Weathering With You Review

Weathering With You
Sixteen-year-old runaway Hodaka (Kotaro Daigo) tries to eke out a living on the streets of Tokyo during a torrentially rainy summer. There he falls in love with Hina (Nana Mori), who is able to clear the rain at will. Together they go into business, bringing brightness on demand, but it turns out there might be a cost to Hina’s sunshine-summoning power.

by Dan Jolin |
Published on
Release Date:

17 Jan 2020

Original Title:

Weathering With You

In 2016, writer-director Makoto Shinkai delivered a stone-cold anime masterpiece with Your Name, a soulful, witty body-swap romance that unfurled into something far vaster and more apocalyptic than we could have imagined from its light-hearted set-up. It is the toughest of acts to follow, and while Shinkai’s latest doesn’t quite reach Your Name’s sublime heights, it’s likely to cheer those who fell hard for that film.

Weathering With You

Weathering With You will also feel reassuringly familiar. Once again, Shinkai immerses us in a Young Adult world, with all 
the emotional intensity and fevered inward focus you’d expect from a story about teenagers forced by circumstance into taking on responsibilities too heavy for their young shoulders. Protagonist Hodaka (Daigo) enters the frame covered in cuts and bruises, never explained but presumably the result of parental abuse, which has driven him to sleep rough in Tokyo. Meanwhile, Hina (Mori), the object of his affection, is an orphan who must care for her younger brother while contending with the potentially catastrophic consequences of suddenly becoming a ‘weather maiden’ of ancient legend, who can magically banish rain.

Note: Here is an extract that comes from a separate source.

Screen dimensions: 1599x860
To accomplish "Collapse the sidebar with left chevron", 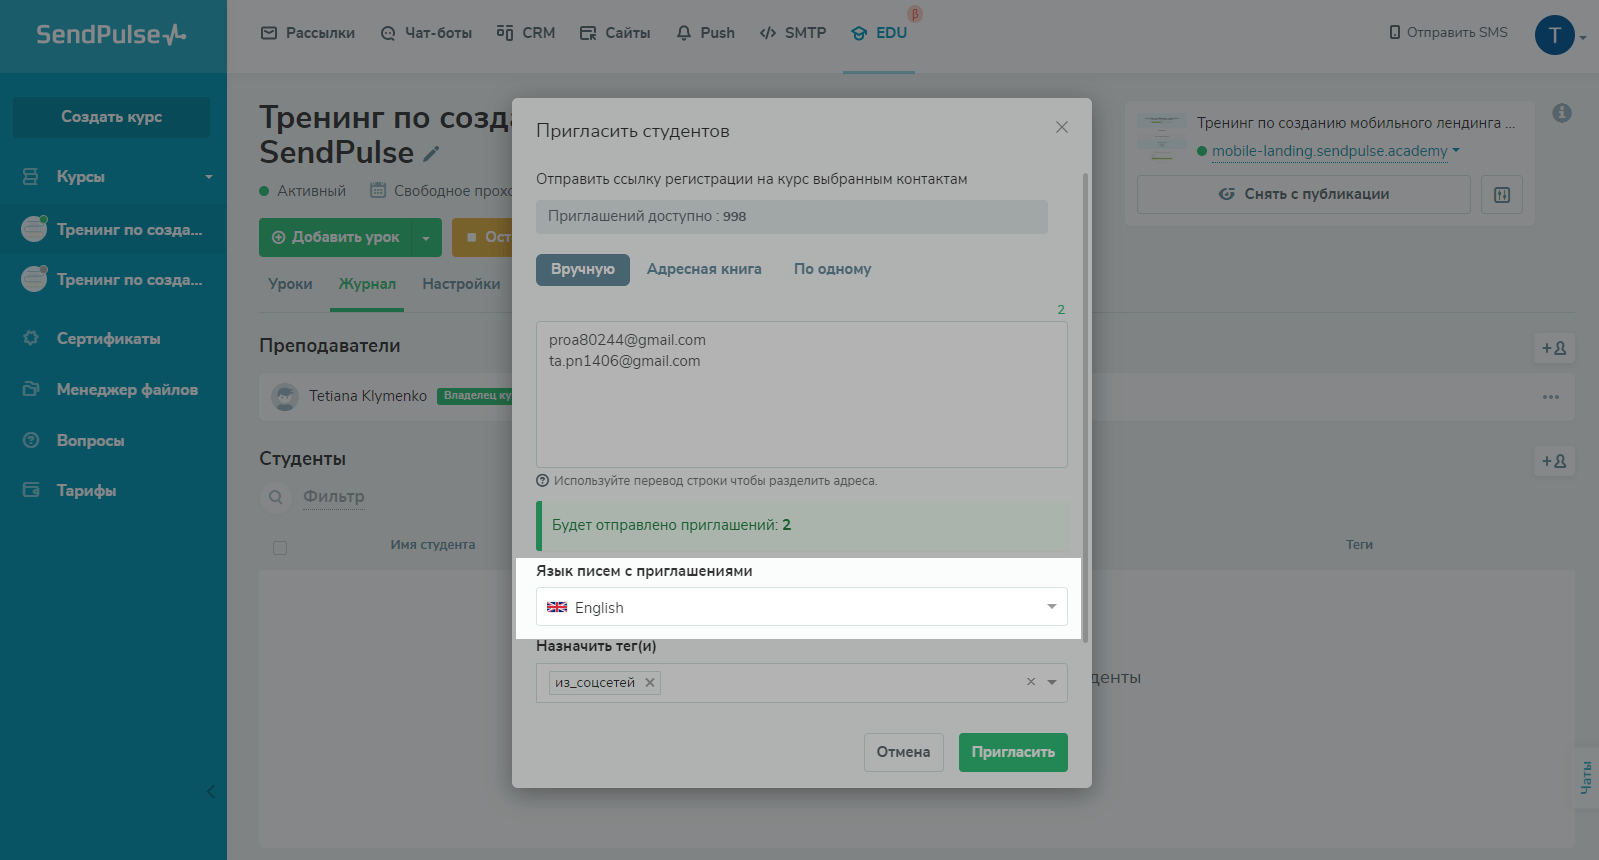I will pos(211,792).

Takes some gorgeously surreal twists and turns, while also offering a grim vision of our not-too-distant future.

As with Your Name, Shinkai’s style is closer to the magical realism of Haruki Murakami rather than the full-blown fantasy of, say, Hayao Miyazaki (though Ghibli-heads will spot a number of little visual tributes to Miyazaki’s work throughout this film, from My Neighbour Totoro to Ponyo). His granular attention to detail is nothing short of astounding, whether depicting a water droplet clinging to an iPhone screen, or recreating the synthetic inflation of a Big Mac bun as it’s released from its carton.

Of course, Weathering With You goes supernaturally epic, too, keying into climate-crisis concerns with its relentless rainfall, exploding into destructive typhoons delivered by mountainous clouds in which, it’s posited, entire undiscovered ecosystems might live. It takes some gorgeously surreal twists and turns, while also offering a grim vision of our not-too-distant future as Japan’s capital eventually takes a diluvial turn for the worse.

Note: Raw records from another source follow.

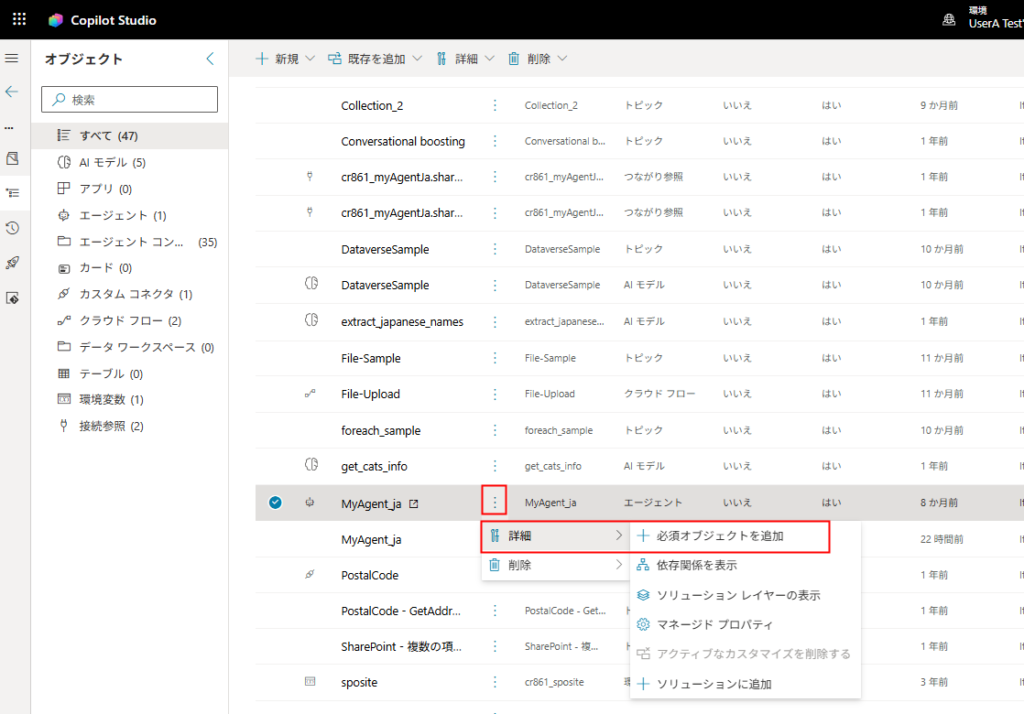Click the environment icon in header

948,20
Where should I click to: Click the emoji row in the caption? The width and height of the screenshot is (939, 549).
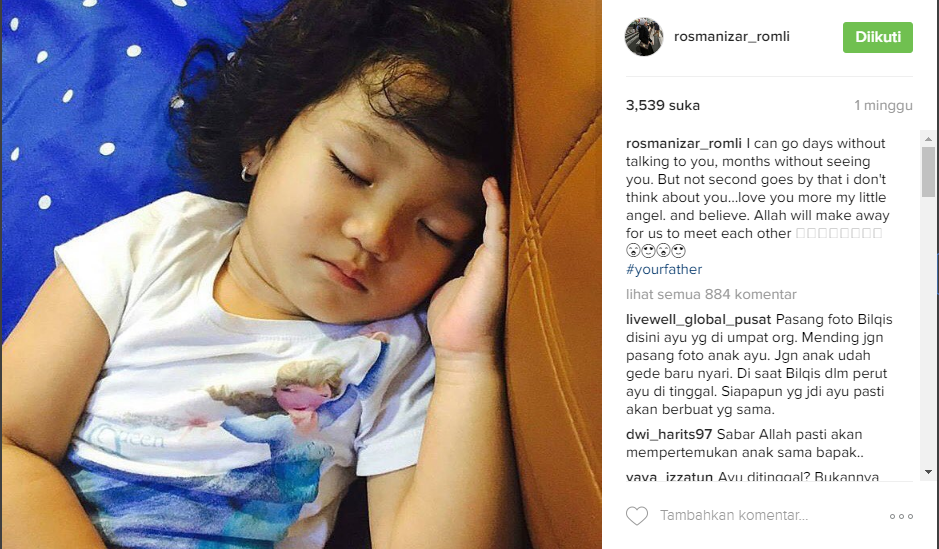pyautogui.click(x=655, y=251)
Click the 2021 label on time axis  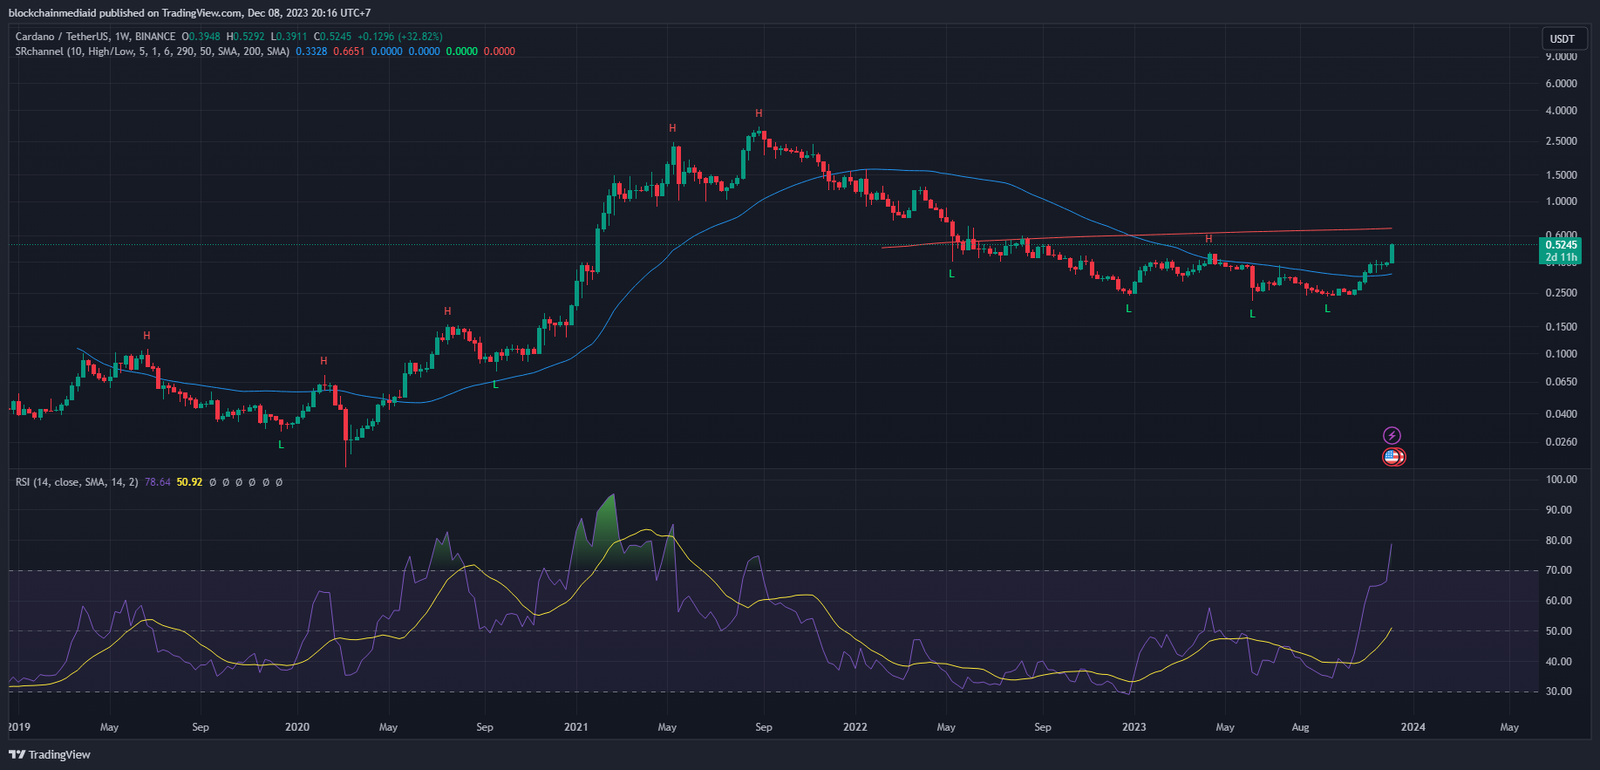pos(576,727)
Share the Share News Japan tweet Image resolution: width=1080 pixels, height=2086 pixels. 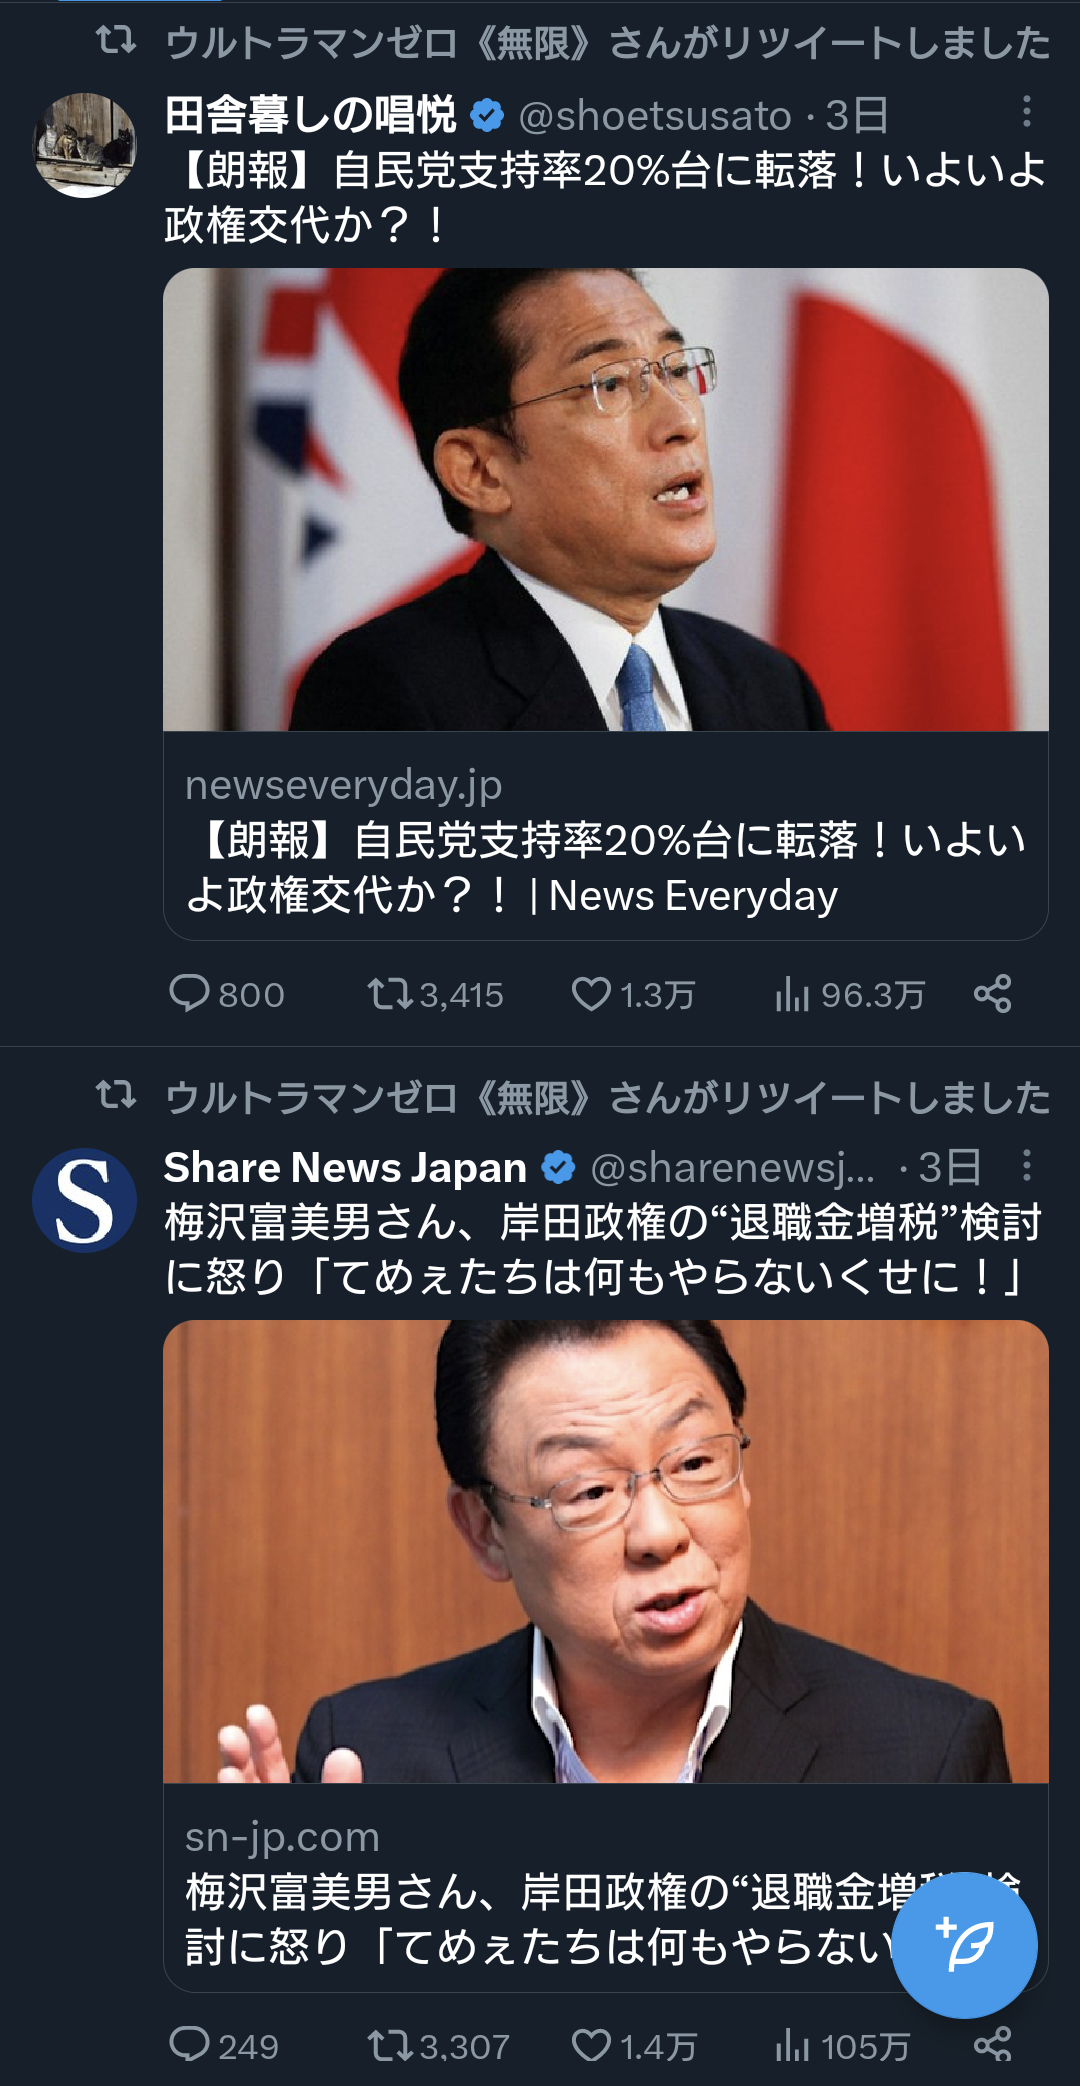click(993, 2046)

However, the film does lack the narrative clarity of Your Name, with a middle act that needed tightening and a questionable moral which, if we’re reading it rightly, seems to blame the least culpable generation for today’s global-warming woes. It also ladles the perky J-Pop a little too thickly on the soundtrack, and overdoes its internal-monologue narration, which at times takes a turn for the hysterical. But such criticisms soon fade amid Weathering With You’s consistently overwhelming visual glory. It is one of the most beautiful films you’ll see all year, and deserves to go down a storm.

An absolute must-see for anyone who loved 2016’s Your Name. Even if it isn’t as surprising and narratively powerful as that film, Weathering With You once again exemplifies Makoto Shinkai’s visionary prowess as an animator.